**Stated goal**
Recast all the items below as a numbered list with one line per number, leaving out any blank lines.

[Begin]

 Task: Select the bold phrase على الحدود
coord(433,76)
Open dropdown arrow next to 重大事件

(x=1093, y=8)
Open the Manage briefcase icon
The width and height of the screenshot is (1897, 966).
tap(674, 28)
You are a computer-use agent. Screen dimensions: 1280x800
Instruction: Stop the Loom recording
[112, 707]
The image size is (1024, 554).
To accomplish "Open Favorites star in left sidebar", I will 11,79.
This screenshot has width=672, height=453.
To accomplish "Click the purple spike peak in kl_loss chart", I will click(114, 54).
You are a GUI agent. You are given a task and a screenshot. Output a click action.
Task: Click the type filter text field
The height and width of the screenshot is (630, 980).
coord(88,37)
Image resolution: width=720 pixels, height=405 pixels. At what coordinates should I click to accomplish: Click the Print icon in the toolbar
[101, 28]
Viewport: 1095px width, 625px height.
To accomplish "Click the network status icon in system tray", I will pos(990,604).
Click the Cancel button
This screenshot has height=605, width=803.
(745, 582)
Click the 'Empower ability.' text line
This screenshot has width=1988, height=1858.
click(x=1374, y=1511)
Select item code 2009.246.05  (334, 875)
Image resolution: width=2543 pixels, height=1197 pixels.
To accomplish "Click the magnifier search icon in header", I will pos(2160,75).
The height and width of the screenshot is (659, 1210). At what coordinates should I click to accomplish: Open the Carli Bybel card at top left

[End]

**Solution to this exercise**
1.  Task: Select the bold phrase على الحدود
2. coord(433,76)
3. Open dropdown arrow next to 重大事件
4. (x=1093, y=8)
5. Open the Manage briefcase icon
6. The width and height of the screenshot is (1897, 966).
7. tap(674, 28)
8. You are a computer-use agent. Screen dimensions: 1280x800
9. Instruction: Stop the Loom recording
10. [112, 707]
11. The image size is (1024, 554).
12. To accomplish "Open Favorites star in left sidebar", I will 11,79.
13. This screenshot has width=672, height=453.
14. To accomplish "Click the purple spike peak in kl_loss chart", I will click(114, 54).
15. You are a GUI agent. You are given a task and a screenshot. Output a click action.
16. Task: Click the type filter text field
17. The height and width of the screenshot is (630, 980).
18. coord(88,37)
19. Image resolution: width=720 pixels, height=405 pixels. At what coordinates should I click to accomplish: Click the Print icon in the toolbar
20. [101, 28]
21. Viewport: 1095px width, 625px height.
22. To accomplish "Click the network status icon in system tray", I will pos(990,604).
23. Click the Cancel button
24. This screenshot has height=605, width=803.
25. (745, 582)
26. Click the 'Empower ability.' text line
27. This screenshot has width=1988, height=1858.
28. click(x=1374, y=1511)
29. Select item code 2009.246.05  (334, 875)
30. Image resolution: width=2543 pixels, height=1197 pixels.
31. To accomplish "Click the magnifier search icon in header", I will pos(2160,75).
32. The height and width of the screenshot is (659, 1210). At what coordinates should I click to accomplish: Open the Carli Bybel card at top left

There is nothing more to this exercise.